Bug #174
closedFP with suricata yesterday git
Description
Hi,
Maybe Im find a regression between suricata v0.9.1 and yesterday git (79443b1991840930ded4b8f09ba6de7b000912d9)
ok with this old sig, I have a FP with joigned my (anonymized) pcap file:
alert udp any any -> any 53 (msg:"DNS zone transfer UDP"; content:"|00 00 FC|"; offset:14; classtype:attempted-recon; sid:1948; rev:6;)
alert firing:
04/01/09-14:36:40.894688 [**] [1:1948:6] DNS zone transfer UDP [**] [Classification: ...] [Priority: 3] {1} 10.50.1.143:3 -> 142.27.128.1:3
Joigned pcap file contains 3 packets: first is dns A request, second is dns reply, third is icmp port (dns) unreach (FP hear).
and it's special, because, if you extract only 3ieme packet, no alert!
It's not a fuzzing, it's "normal" dns trafic.
Regards
Rmkml
Files
Updated by Will Metcalf over 14 years ago
- File enterprise.pcap-fuzz-2010-06-15-18-31-13-ERR.txt added
- Due date set to 06/20/2010
- Assignee set to OISF Dev
- Target version set to 0.9.3
- Estimated time set to 2.50 h
seems to still be an issue. Adding missing pcap from when redmine was broken.
Updated by Will Metcalf over 14 years ago
- File deleted (
enterprise.pcap-fuzz-2010-06-15-18-31-13-ERR.txt)

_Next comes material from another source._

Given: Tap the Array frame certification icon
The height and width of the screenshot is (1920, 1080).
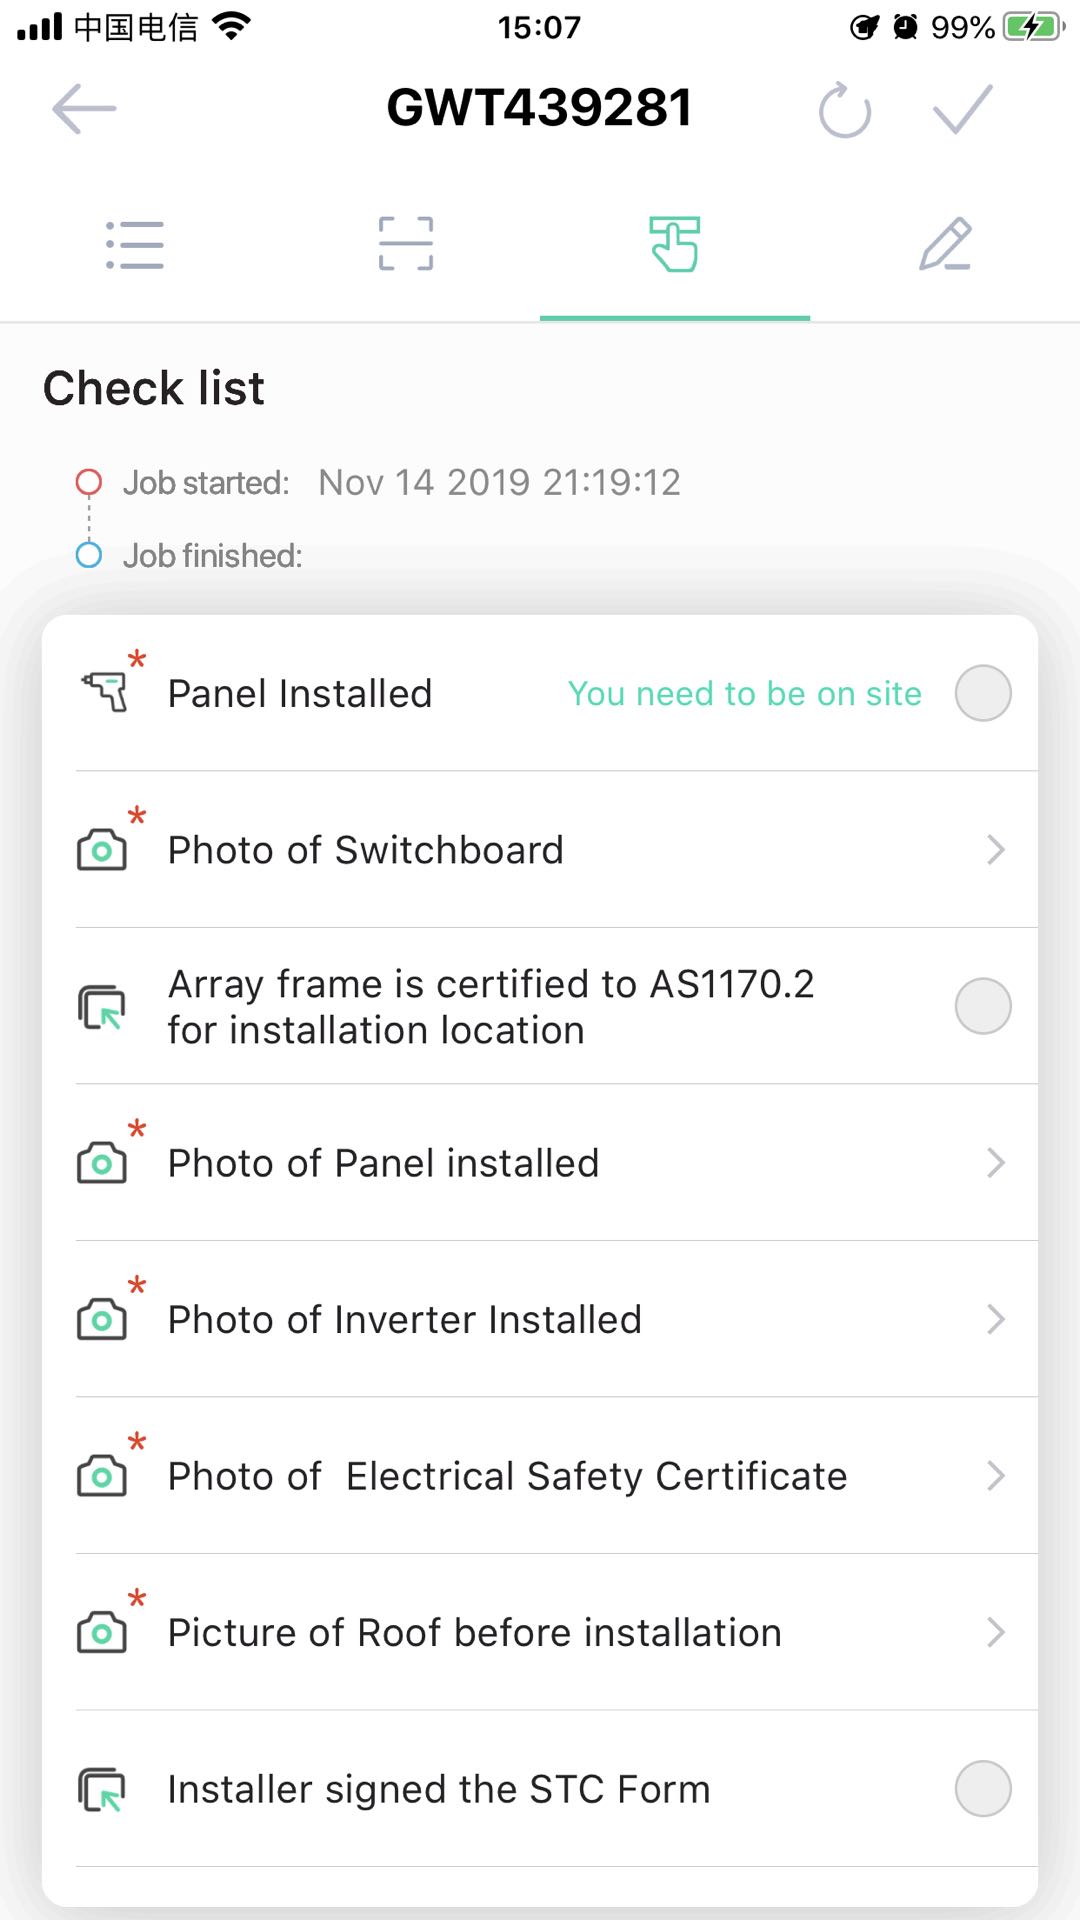Looking at the screenshot, I should tap(102, 1007).
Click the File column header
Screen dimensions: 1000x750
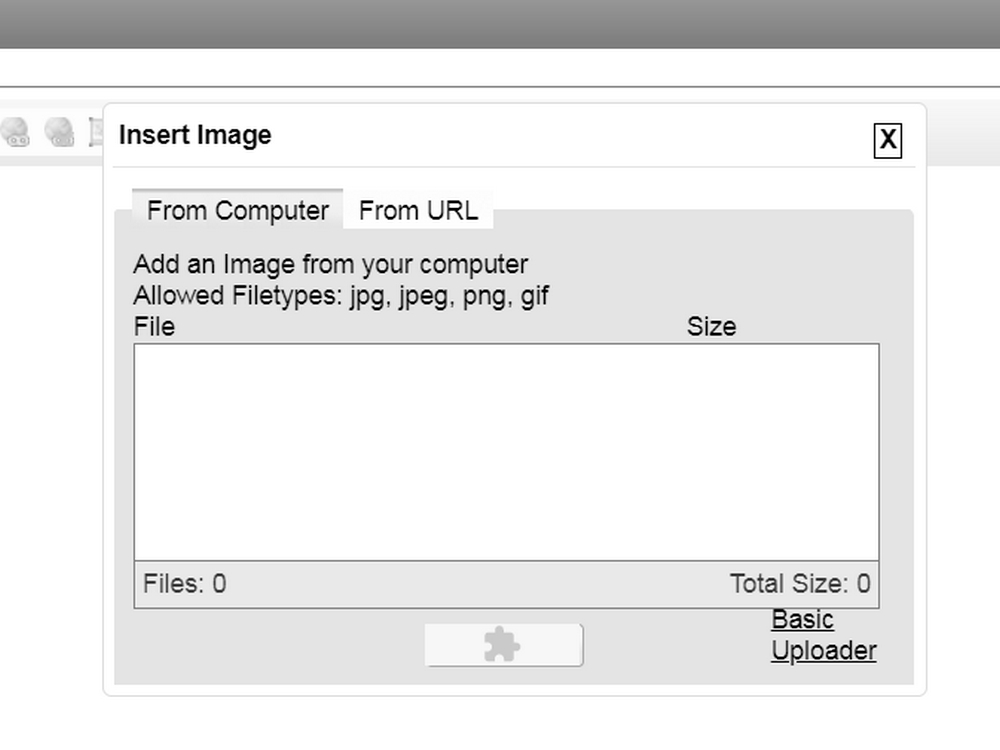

Updated by Will Metcalf over 14 years ago
the right file this time .....
Updated by Victor Julien over 14 years ago
- Status changed from New to Closed
- Assignee changed from OISF Dev to Victor Julien
- Target version changed from 0.9.3 to 0.9.2
- % Done changed from 0 to 100
Issue is caused by storing/caching the SigGroupHead (sgh) in the flow structure. Because a icmp unreach packet is considered to be part of the udp flow, it was processed by the wrong (udp) sgh. Fix is in the next git master push.